Treatment of Bacterial Meningitis with Vancomycin
Ricard JD, Wolff M, Lacherade JC, et al. Levels of vancomycin in cerebrospinal fluid of adult patients receiving adjunctive corticosteroids to treat pneumococcal meningitis: a prospective multicenter observational study. Clin Infect Dis. 2007 Jan 15;44(2):250-255. Epub 2006 Dec 15.
In 2002, van de Beek and de Gans published a study demonstrating that adjuvant dexamethasone decreased mortality and improved neurological disability when given to patients with bacterial meningitis. Their results changed our treatment paradigm for this disease but left us with several questions. At what point in the treatment course does giving corticosteroids become ineffective? Do their results apply to all bacterial pathogens? Can the results be applied to the use of vancomycin in treating penicillin-resistant strains of Streptococcus pneumoniae? This final question arises from the disturbing ability of vancomycin to penetrate the cerebrospinal fluid (CSF). Previous data support this concern; thus, bactericidal titers may be inadequate within the CSF. Because meningeal inflammation exerts a strong influence over whether or not vancomycin enters the CSF, administering steroids may decrease its ability to do so. This study brings some clarity to the issue.

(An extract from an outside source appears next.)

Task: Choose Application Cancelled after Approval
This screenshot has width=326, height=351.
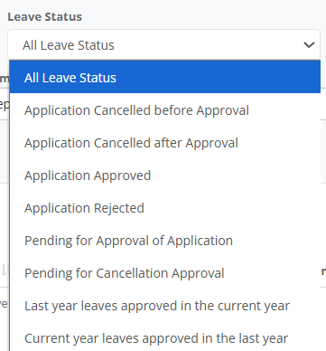Action: 165,143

In this observational open multicenter trial from France, 14 adults were admitted to intensive care units with suspected pneumococcal meningitis. They were treated with intravenous cefotaxime, vancomycin, and dexamethasone. The vancomycin was given as a loading dose of 15 mg per kg of body weight followed by administration of a continuous infusion of 60 mg per kg of body weight per day. The diagnosis of pneumococcal meningitis was made using a CSF pleocytosis as well as one or more of the following: a positive culture from either the blood or CSF, a Gram stain showing Gram-positive diplococci, or pneumococcal antigens in the CSF as demonstrated by latex agglutination. Patients had a second lumbar puncture on either day two or three to measure vancomycin levels—among other markers of disease activity—in the CSF. Serum levels of vancomycin were drawn simultaneously.
Thirteen of the 14 patients had pneumococcal meningitis; one patient was found to have meningitis from Neisseria meningitidis. Seven patients had pneumococcal strains resistant to penicillin. Ten of the 14 patients required mechanical intubation. The second lumbar puncture demonstrated marked improvements in leukocyte counts, protein levels, and glucose levels. All subsequent cultures from the CSF were negative. Three patients died, two had neurological sequelae, and the remainder were discharged from the hospital without complications. Vancomycin concentrations in the serum ranged from 14.2 to 39.0 mg/L, with a mean of 25.2 mg/L; concentrations in the CSF ranged from 3.1 to 22.3 mg/L, with a mean of 7.9 mg/L. There was a significant correlation between vancomycin levels in the serum and those in the CSF (r = 0.68; P = 0.01). The concentration of vancomycin in the CSF was between four and 10 times the mean inhibitory concentrations (MICs). A linear correlation exists between penetration of vancomycin into CSF and serum levels. No evidence of drug toxicities was observed.
The results demonstrate that a therapeutic concentration of vancomycin can be achieved in the CSF. The continuous infusion of vancomycin with a loading dose, which has not been standard practice, has previously been shown to achieve targeted serum levels more quickly than intermittent dosing. Levels of serum vancomycin were likely higher in this study than when troughs of 15-20 mg/L are the goal. This data strongly suggests, however, that this same treatment regimen can obtain adequate vancomycin levels in the CSF while treating pneumococcal meningitis with adjunctive steroids.